Depending on the implemention the operations exposed by parallel primitive may require a temporary storage for thread communication. The storage should be allocated using keywords __shared__. It can be aliased to an externally allocated memory, or be a part of a union type with other storage types to increase shared memory reusability.

Member Function Documentation

◆ head_segmented_reduce() [1/2]

template<class T, unsigned int WarpSize = device_warp_size(), bool UseAllReduce = false>
template<class Flag , class BinaryFunction = ::rocprim::plus<T>, unsigned int FunctionWarpSize = WarpSize>
ROCPRIM_DEVICE ROCPRIM_INLINE auto warp_reduce< T, WarpSize, UseAllReduce >::head_segmented_reduce ( input,
T &  output,
Flag  flag,
storage_type storage,
BinaryFunction  reduce_op = BinaryFunction() 
) -> typename std::enable_if<(FunctionWarpSize <= __AMDGCN_WAVEFRONT_SIZE), void>::type
inline

Performs head-segmented reduction across threads in a logical warp.

Template Parameters
Flag- type of head flags. Must be contextually convertible to bool.
BinaryFunction- type of binary function used for reduce. Default type is rocprim::plus<T>.
Parameters
[in]input- thread input value.
[out]output- reference to a thread output value. May be aliased with input.
[in]flag- thread head flag, true flags mark beginnings of segments.
[in]storage- reference to a temporary storage object of type storage_type.
[in]reduce_op- binary operation function object that will be used for reduce. The signature of the function should be equivalent to the following: T f(const T &a, const T &b);. The signature does not need to have const &, but function object must not modify the objects passed to it.
Storage reusage
Synchronization barrier should be placed before storage is reused or repurposed: __syncthreads() or rocprim::syncthreads().

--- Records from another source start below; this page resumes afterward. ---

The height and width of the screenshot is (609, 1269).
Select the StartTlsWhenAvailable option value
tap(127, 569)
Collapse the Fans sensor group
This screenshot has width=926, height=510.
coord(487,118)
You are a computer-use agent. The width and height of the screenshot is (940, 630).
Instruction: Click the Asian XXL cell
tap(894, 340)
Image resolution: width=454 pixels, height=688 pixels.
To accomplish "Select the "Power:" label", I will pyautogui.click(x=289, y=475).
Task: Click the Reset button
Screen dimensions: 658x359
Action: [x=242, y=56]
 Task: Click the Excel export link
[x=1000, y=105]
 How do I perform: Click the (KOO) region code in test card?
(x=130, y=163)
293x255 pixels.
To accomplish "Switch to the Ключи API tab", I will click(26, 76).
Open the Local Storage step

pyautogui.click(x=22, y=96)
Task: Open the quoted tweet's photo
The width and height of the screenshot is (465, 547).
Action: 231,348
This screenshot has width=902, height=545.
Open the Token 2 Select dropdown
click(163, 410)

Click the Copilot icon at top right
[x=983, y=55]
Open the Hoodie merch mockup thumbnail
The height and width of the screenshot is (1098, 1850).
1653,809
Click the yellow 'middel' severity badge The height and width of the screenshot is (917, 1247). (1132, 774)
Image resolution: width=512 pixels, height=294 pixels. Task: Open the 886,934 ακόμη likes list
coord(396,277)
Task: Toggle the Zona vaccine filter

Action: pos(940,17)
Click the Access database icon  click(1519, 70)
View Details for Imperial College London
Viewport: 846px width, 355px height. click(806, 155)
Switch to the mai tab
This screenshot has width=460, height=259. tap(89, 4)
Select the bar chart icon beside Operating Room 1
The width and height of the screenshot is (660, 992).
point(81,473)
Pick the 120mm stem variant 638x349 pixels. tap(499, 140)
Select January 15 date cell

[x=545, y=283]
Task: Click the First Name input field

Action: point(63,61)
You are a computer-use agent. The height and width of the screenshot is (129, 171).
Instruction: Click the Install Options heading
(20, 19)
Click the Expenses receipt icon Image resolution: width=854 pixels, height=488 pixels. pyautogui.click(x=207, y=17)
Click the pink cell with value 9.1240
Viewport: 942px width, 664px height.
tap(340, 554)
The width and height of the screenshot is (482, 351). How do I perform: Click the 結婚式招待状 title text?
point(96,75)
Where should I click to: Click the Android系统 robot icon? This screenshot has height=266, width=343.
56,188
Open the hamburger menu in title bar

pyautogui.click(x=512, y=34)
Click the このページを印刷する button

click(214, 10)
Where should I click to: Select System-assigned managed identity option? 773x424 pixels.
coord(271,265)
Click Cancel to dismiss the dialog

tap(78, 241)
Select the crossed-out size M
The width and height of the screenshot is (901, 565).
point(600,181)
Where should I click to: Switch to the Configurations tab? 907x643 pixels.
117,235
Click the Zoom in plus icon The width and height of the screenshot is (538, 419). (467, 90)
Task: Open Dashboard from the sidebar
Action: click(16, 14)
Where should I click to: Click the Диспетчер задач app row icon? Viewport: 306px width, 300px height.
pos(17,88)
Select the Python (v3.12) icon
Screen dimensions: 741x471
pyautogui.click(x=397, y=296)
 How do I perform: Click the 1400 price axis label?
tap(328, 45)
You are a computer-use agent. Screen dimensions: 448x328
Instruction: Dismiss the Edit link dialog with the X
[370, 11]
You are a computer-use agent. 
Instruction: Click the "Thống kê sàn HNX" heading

◆ head_segmented_reduce() [2/2]

template<class T, unsigned int WarpSize = device_warp_size(), bool UseAllReduce = false>
template<class Flag , class BinaryFunction = ::rocprim::plus<T>, unsigned int FunctionWarpSize = WarpSize>
ROCPRIM_DEVICE ROCPRIM_INLINE auto warp_reduce< T, WarpSize, UseAllReduce >::head_segmented_reduce ( ,
T &  ,
Flag  ,
storage_type ,
BinaryFunction  reduce_op = BinaryFunction() 
) -> typename std::enable_if<(FunctionWarpSize > __AMDGCN_WAVEFRONT_SIZE), void>::type
inline

Performs head-segmented reduction across threads in a logical warp.

Invalid Warp Size

◆ reduce() [1/4]

template<class T, unsigned int WarpSize = device_warp_size(), bool UseAllReduce = false>
template<class BinaryFunction = ::rocprim::plus<T>, unsigned int FunctionWarpSize = WarpSize>
ROCPRIM_DEVICE ROCPRIM_INLINE auto warp_reduce< T, WarpSize, UseAllReduce >::reduce ( input,
T &  output,
storage_type storage,
BinaryFunction  reduce_op = BinaryFunction() 
) -> typename std::enable_if<(FunctionWarpSize <= __AMDGCN_WAVEFRONT_SIZE), void>::type
inline

Performs reduction across threads in a logical warp.

Template Parameters
BinaryFunction- type of binary function used for reduce. Default type is rocprim::plus<T>.
Parameters
[in]input- thread input value.
[out]output- reference to a thread output value. May be aliased with input.
[in]storage- reference to a temporary storage object of type storage_type.
[in]reduce_op- binary operation function object that will be used for reduce. The signature of the function should be equivalent to the following: T f(const T &a, const T &b);. The signature does not need to have const &, but function object must not modify the objects passed to it.
Storage reusage
Synchronization barrier should be placed before storage is reused or repurposed: __syncthreads() or rocprim::syncthreads().
Examples

In the examples reduce operation is performed on groups of 16 threads, each provides one int value, result is returned using the same variable as for input. Hardware warp size is 64. Block (tile) size is 64.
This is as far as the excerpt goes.